Guinée Conakry

Guinée ConakryAPPARTENANCE RELIGIEUSE
musulmans : 68,7 %
animistes : 27,3 %
chrétiens : 3,7 %
autres : 0,3 %

Catholiques : 234 000

SUPERFICIE
245 857 km2

POPULATION
10 324 000 habitants

RÉFUGIÉS
15 325

DÉPLACÉS
-


La Constitution garantit la liberté de religion, et l’article 14 établit la pleine autonomie et l’autogouvernement des institutions et communautés religieuses. Cependant, la junte militaire qui a pris le pouvoir en décembre 2008 a suspendu l’application de la Constitution et ne l’a toujours pas rétablie durant la période considérée par ce Rapport. Cette suspension ne semble pas avoir eu d’effet sur la liberté de religion, qui est généralement respectée par la junte militaire.

Les groupes religieux sont tenus de se faire enregistrer. Cette reconnaissance leur offre des avantages fiscaux et exemptions de taxes. Les groupes non enregistrés risquent une amende et peuvent même être interdits, mais en pratique ils exercent leurs activités sans être inquiétés.

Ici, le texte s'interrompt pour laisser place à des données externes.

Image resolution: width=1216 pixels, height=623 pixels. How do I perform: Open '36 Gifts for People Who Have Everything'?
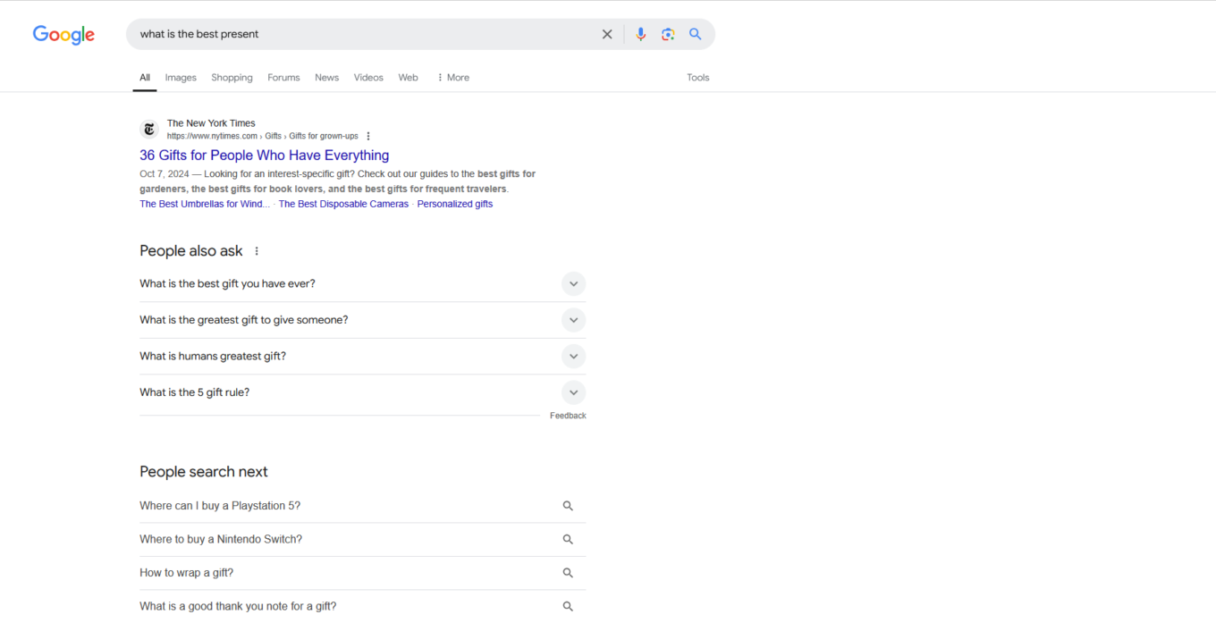pos(264,155)
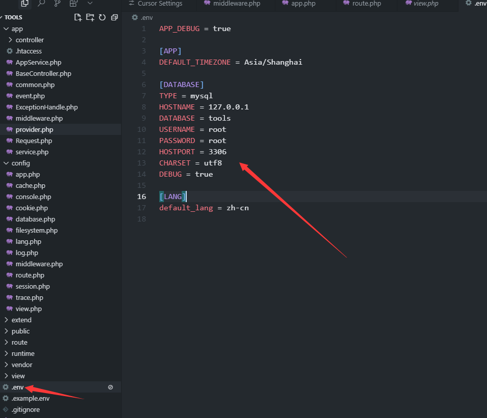Image resolution: width=487 pixels, height=418 pixels.
Task: Show more activity bar views chevron
Action: point(90,4)
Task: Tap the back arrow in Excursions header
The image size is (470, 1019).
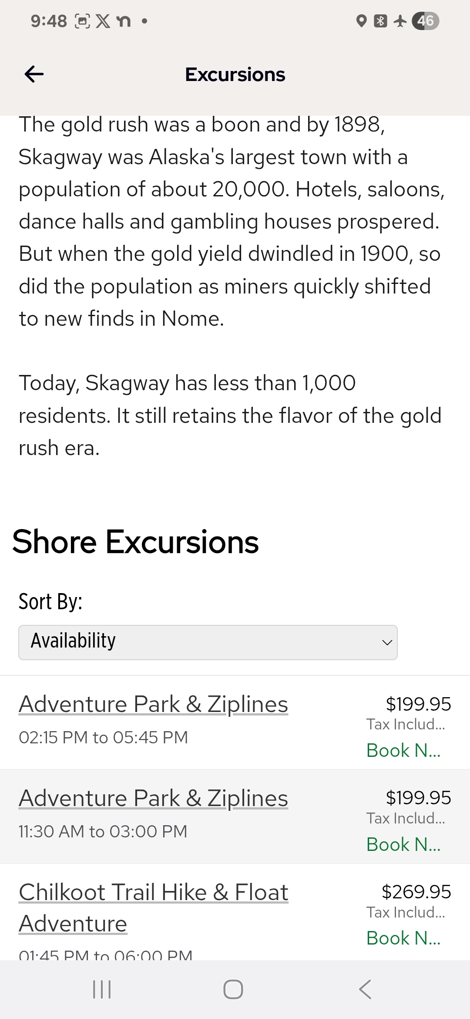Action: point(34,74)
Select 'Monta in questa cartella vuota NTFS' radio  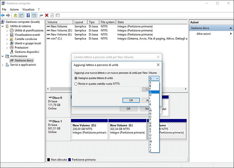(76, 84)
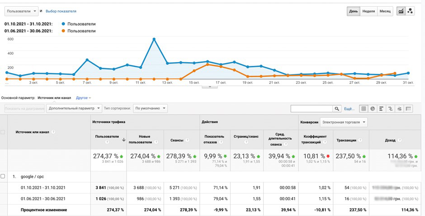Switch to motion chart view icon
425x216 pixels.
[x=410, y=11]
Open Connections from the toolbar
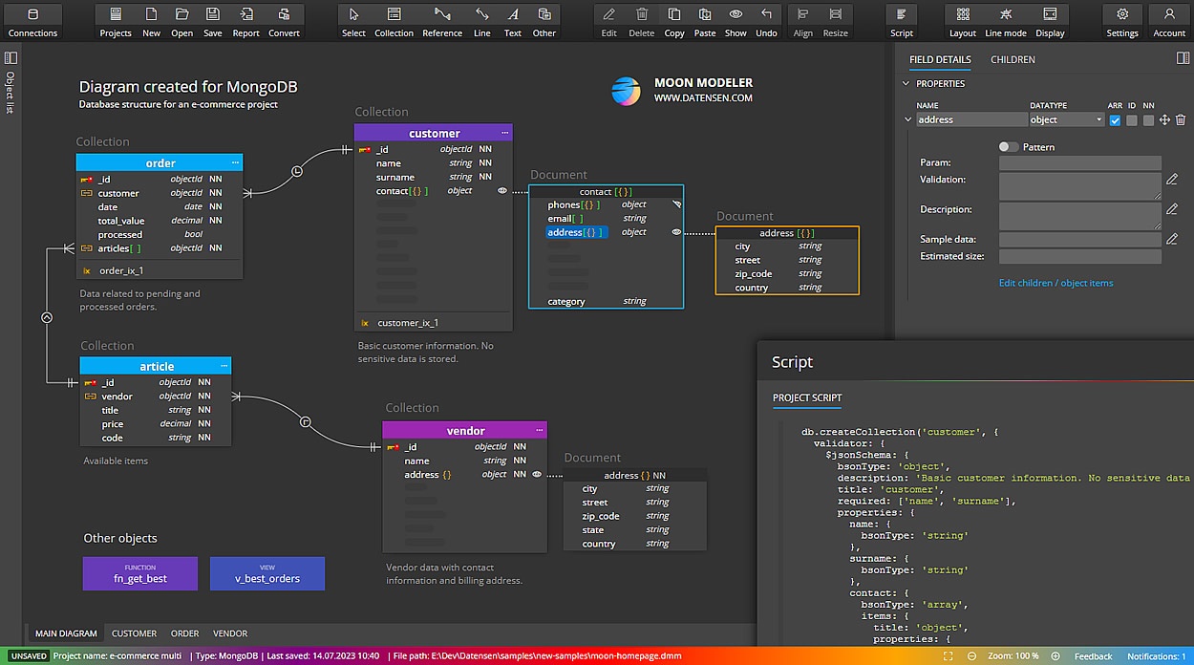This screenshot has width=1194, height=665. (x=32, y=21)
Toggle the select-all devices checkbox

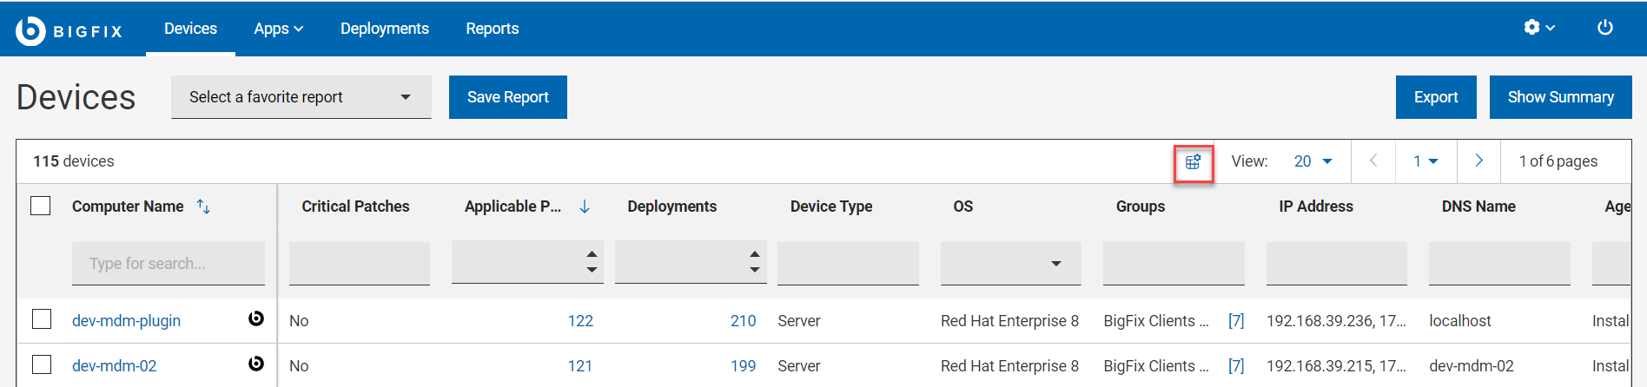[x=41, y=207]
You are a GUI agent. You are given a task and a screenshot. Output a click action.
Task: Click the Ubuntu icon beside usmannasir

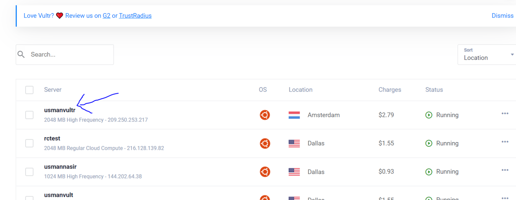pos(265,172)
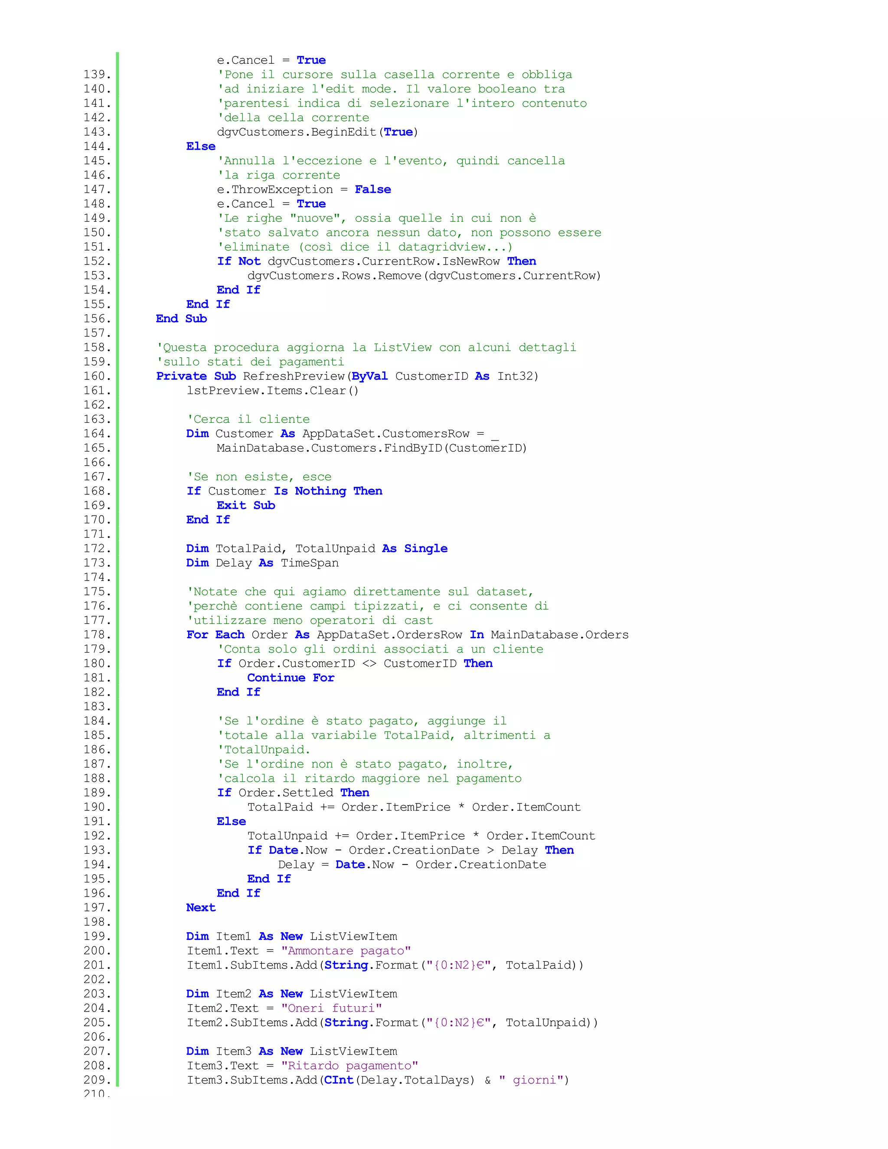The image size is (888, 1149).
Task: Click the comment 'Cerca il cliente
Action: (248, 419)
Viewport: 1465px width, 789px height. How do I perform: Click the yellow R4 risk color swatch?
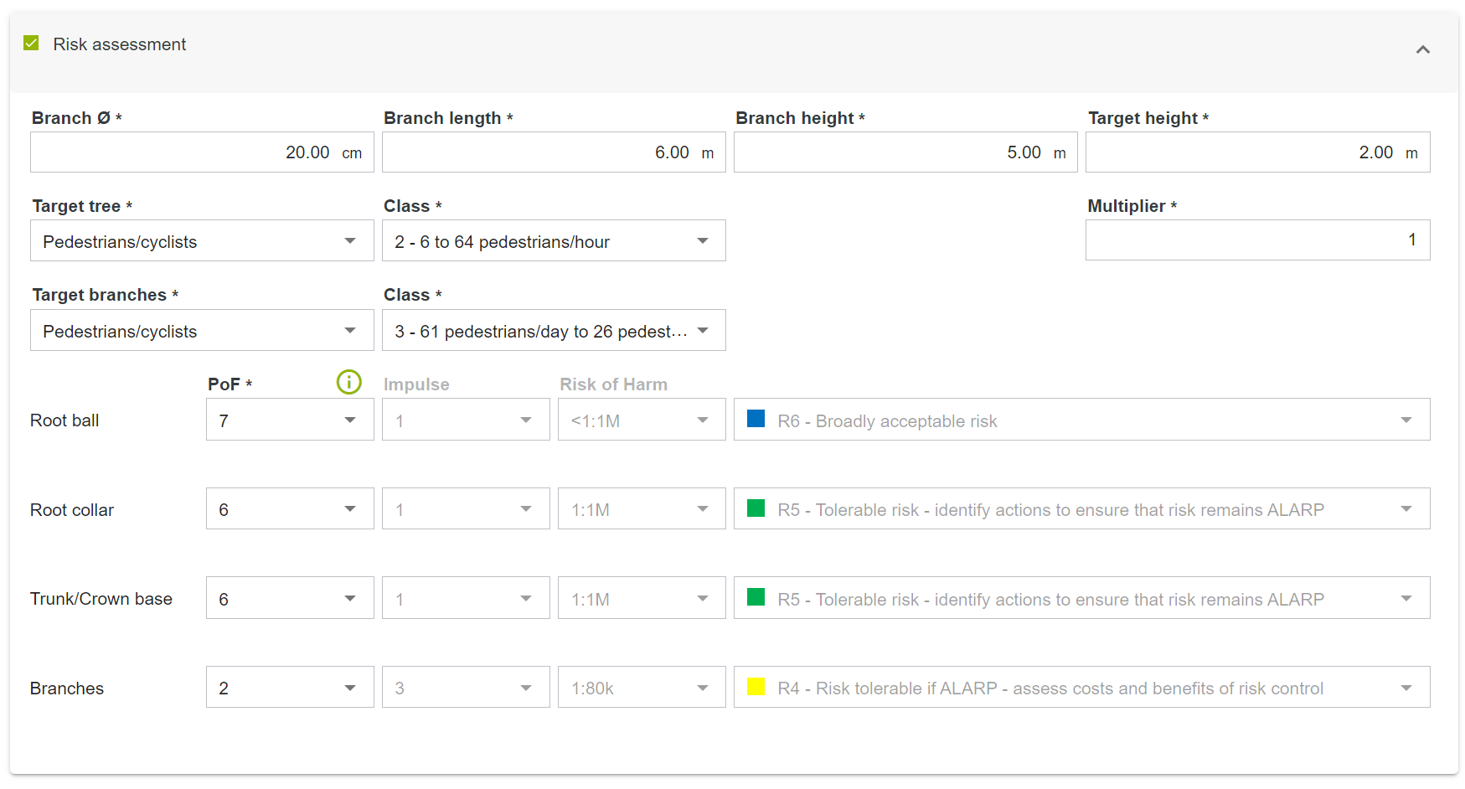coord(756,687)
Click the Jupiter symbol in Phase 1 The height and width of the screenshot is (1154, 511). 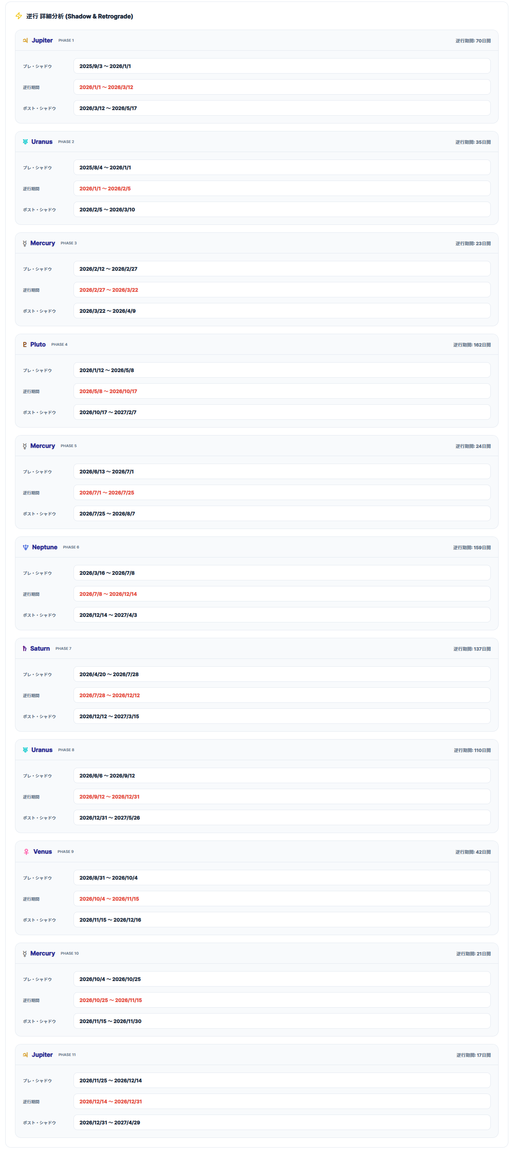pyautogui.click(x=26, y=40)
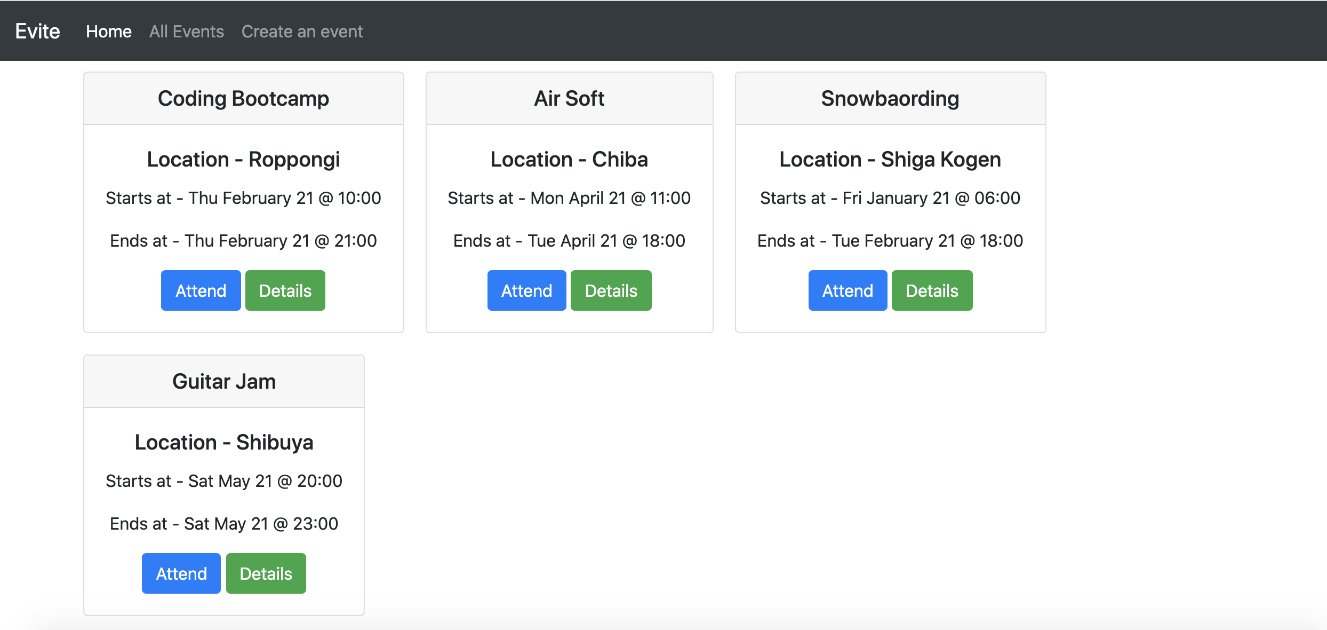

Les groupes religieux et les partis politiques ont l’interdiction de posséder une station de radio ou chaîne de télévision, mais cette interdiction semble n’être que pour la forme, vu que les représentants de ces groupes sont autorisés à avoir des stations de radio commerciales qui diffusent des programmes religieux. En outre, la télévision d’État transmet elle aussi des programmes musulmans et chrétiens tels que la messe dominicale et les prières du vendredi depuis la mosquée centrale.

Pour la première fois depuis l’indépendance en 1958, le pays a un leader non musulman, le capitaine Moussa Dadis Camara, un chrétien devenu président autoproclamé après le coup d’État, qui a promis d’abandonner le pouvoir à l’issue des élections présidentielles de 2010. Le gouvernement actuel a été accusé de favoriser les musulmans. Par exemple, les universités sont fermées le vendredi, jour saint pour les musulmans, et ouvertes le dimanche, ce qui rend la participation à la messe difficile pour les chrétiens.

On n’a pas signalé de discriminations particulières pour motifs religieux. Cependant, dans certaines régions du pays à majorité musulmane, de fortes pressions sont exercées contre toutes les formes de prosélytisme des autres religions pour éviter les conversions de musulmans.

Les groupes missionnaires ont fait savoir que, alors que les conversions du christianisme à l’islam ne posent aucun problème, les autorités ont quelquefois fait obstacle aux conversions de musulmans à une autre religion par des interdictions et des persécutions contre la famille du converti et sa nouvelle communauté.